__Extract__.

Alrighty, I am still trying to process this. I just heard that I need to move forward with this new thing my attorney is doing because of another client she has.
This woman was in a long-term marriage, just like me, but did not have the component of abuse. The details were not shared, only that she was not in danger like that.
So, anyway, the final court hearing for this couple, the decree dissolving their marriage was two weeks ago.
All of the financial resources, the house, the investments, everything, has been resolved.
I do not know how I am supposed to feel about this. She shared this information as though it was supposed to give me hope or something. Maybe she shared it for her own self-comfort reasons. I really do not know what I am supposed to take away from knowing this.
I share her frustration. I share her embarrassment (only guessing that this at least slightly embarrasses her, although that aspect creeps into our conversations occasionally) and certainly her frustration that we are still dealing with all of this months after she believed that she would be rid of me and my mess.
It helps only slightly that she recently admitted that I was right, that things would not work out, that my ex would continue to believe that he is the authority, the expert on all things correct and that he would continue to do whatever he could to hurt and maybe destroy me, or just wear me out so that I would curl up and disappear. My therapist told me this week that she was wrong, that she believed that given the fairly public nature of divorce, that this would have been over long before now, one way or another.

__Problem statement__. Reproduce the divorce post word for word, from "So, anyway, the" up to and including "from knowing this.". You won't need the records for this.

__Records shown__.
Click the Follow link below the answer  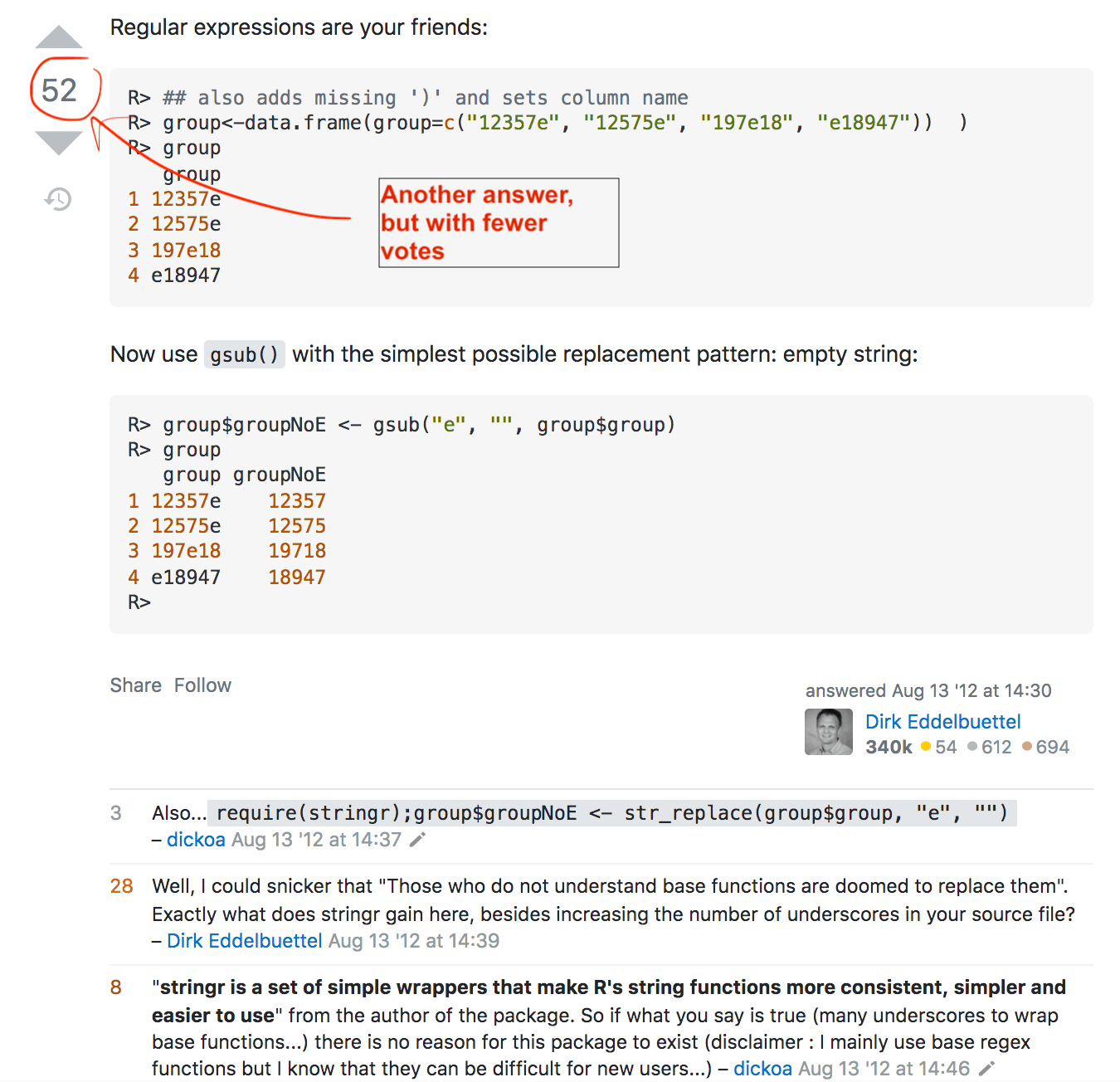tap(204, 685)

--

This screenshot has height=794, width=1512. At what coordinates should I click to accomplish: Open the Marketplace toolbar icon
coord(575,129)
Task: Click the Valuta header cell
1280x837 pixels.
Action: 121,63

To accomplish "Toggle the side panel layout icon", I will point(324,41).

__Solution to the exercise__.
So, anyway, the final court hearing for this couple, the decree dissolving their marriage was two weeks ago.
All of the financial resources, the house, the investments, everything, has been resolved.
I do not know how I am supposed to feel about this. She shared this information as though it was supposed to give me hope or something. Maybe she shared it for her own self-comfort reasons. I really do not know what I am supposed to take away from knowing this.